Ethics & Safety Weekly AI News

October 20 - October 28, 2025

What Are Agentic AI Systems?

Agentic AI means artificial intelligence systems that don't just answer questions – they actually make decisions and take actions on their own. Instead of just giving you information, these AI systems act like agents or helpers by suggesting treatments, making recommendations, or managing conversations like a real person would. This is different from older AI that just responded to what you asked. Agentic AI can decide what to do next without waiting for you to tell it what to do.

The Mental Health Warning from Brown University

Scientists at Brown University in the United States did an important study about AI chatbots that help people with mental health problems. They found something concerning: these AI systems are breaking rules that protect patients. The researchers worked with real therapists and psychologists to test popular AI chatbots like ChatGPT, Claude, and Llama.

The study found 15 different ethical problems that these AI systems create. First, many AI chatbots give one-size-fits-all advice without understanding that each person's situation is unique. A person living in poverty might need different advice than someone who is rich, but the AI doesn't understand this difference. Second, AI chatbots fake empathy by saying things like "I understand you" when they actually don't understand anything because they're just software. Third, some AI systems make patients feel worse by reinforcing their negative thoughts instead of helping them feel better.

Most importantly, when AI systems encounter someone having a crisis or thinking about suicide, they sometimes fail to help properly or don't know how to get them real help. This could literally put someone's life in danger. The researchers emphasized that real doctors and therapists can be held responsible for mistakes, but AI companies often cannot.

The World Health Organization Takes Action

The World Health Organization (WHO) held a major meeting in South Korea called AIRIS 2025 where countries and health experts discussed how to make AI systems safer in medicine. The meeting brought together government officials, doctors, scientists, and technology companies to share best practices.

The WHO announced they want AI systems in health to follow strong rules throughout their entire lifecycle – from when they're being created, to when they're tested with patients, to after they're being used by hospitals. The organization also decided that different countries should make rules that fit their own needs, rather than having one rule for everyone. They agreed that countries need to work together to make sure AI is trustworthy across the whole world.

Tech Companies Making Changes

Meta (which owns WhatsApp) announced an important rule change: Starting in January 2026, AI chatbots won't be allowed to work through the WhatsApp messaging platform anymore. This means you won't be able to use WhatsApp to talk to general AI assistants. This decision shows that even tech companies are concerned about the risks of AI agents making autonomous decisions in places where people communicate privately.

Public Health Gets AI Guidelines

The Pan American Health Organization (PAHO) released a guide to help public health workers use AI responsibly. They explained that clear instructions are the key to making AI systems give correct and culturally appropriate answers. PAHO says when you give an AI system better instructions, it can write better health alerts and educational materials, which saves time and keeps information accurate.

Bigger Safety Concerns

Beyond these specific stories, experts are worried about AI systems that make decisions autonomously in important areas. When AI systems start suggesting building designs, recommending medical treatments, or making financial decisions without close human supervision, people need to trust that the AI is working with them, not around them. Trust requires that AI systems are transparent about how they make decisions and that someone is responsible if something goes wrong.

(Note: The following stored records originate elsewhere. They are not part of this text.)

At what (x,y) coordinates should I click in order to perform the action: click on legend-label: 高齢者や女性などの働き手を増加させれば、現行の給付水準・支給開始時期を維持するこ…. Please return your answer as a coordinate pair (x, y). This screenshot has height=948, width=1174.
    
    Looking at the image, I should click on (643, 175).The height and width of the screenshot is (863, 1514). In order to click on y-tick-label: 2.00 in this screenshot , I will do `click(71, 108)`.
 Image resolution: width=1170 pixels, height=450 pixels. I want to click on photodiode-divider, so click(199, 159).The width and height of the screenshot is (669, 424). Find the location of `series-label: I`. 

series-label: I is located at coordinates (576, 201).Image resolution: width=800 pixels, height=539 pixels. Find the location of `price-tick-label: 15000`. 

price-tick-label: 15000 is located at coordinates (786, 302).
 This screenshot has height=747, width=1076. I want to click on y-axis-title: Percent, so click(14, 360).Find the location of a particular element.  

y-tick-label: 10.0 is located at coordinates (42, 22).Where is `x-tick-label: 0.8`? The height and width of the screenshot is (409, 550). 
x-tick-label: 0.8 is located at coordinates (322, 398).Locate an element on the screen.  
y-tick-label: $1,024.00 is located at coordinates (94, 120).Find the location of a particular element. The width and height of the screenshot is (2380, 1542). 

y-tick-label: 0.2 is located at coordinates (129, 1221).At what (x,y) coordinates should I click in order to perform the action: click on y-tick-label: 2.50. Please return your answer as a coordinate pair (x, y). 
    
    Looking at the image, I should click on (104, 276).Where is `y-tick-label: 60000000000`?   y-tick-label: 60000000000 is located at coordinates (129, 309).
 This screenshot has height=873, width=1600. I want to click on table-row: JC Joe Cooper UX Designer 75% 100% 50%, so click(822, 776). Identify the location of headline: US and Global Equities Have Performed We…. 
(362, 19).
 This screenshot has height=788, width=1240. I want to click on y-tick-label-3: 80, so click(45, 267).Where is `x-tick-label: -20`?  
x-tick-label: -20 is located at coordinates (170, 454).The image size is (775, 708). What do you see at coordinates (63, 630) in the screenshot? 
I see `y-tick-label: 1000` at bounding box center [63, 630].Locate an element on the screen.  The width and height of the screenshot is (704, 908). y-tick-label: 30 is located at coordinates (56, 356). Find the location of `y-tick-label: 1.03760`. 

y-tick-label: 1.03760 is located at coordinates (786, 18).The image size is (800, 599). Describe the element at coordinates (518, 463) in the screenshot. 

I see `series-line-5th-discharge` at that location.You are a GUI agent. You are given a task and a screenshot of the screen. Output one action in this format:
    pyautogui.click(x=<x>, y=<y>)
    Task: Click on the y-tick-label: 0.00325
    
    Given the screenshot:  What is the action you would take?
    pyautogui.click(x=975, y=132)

What This Means Going Forward

This week of news shows that ethics and safety are finally becoming priorities for AI development. The Brown University study proves that current AI systems aren't ready for all the jobs we want them to do, especially in health care. The WHO meeting shows that governments are serious about creating rules. Tech companies like Meta are being more cautious. And organizations like PAHO are helping professionals use AI more safely.

The big lesson is this: just because AI can do something doesn't mean it should. Before letting an AI system make important decisions that affect people's lives, we need strong rules, careful testing, and clear responsibility for what happens if things go wrong.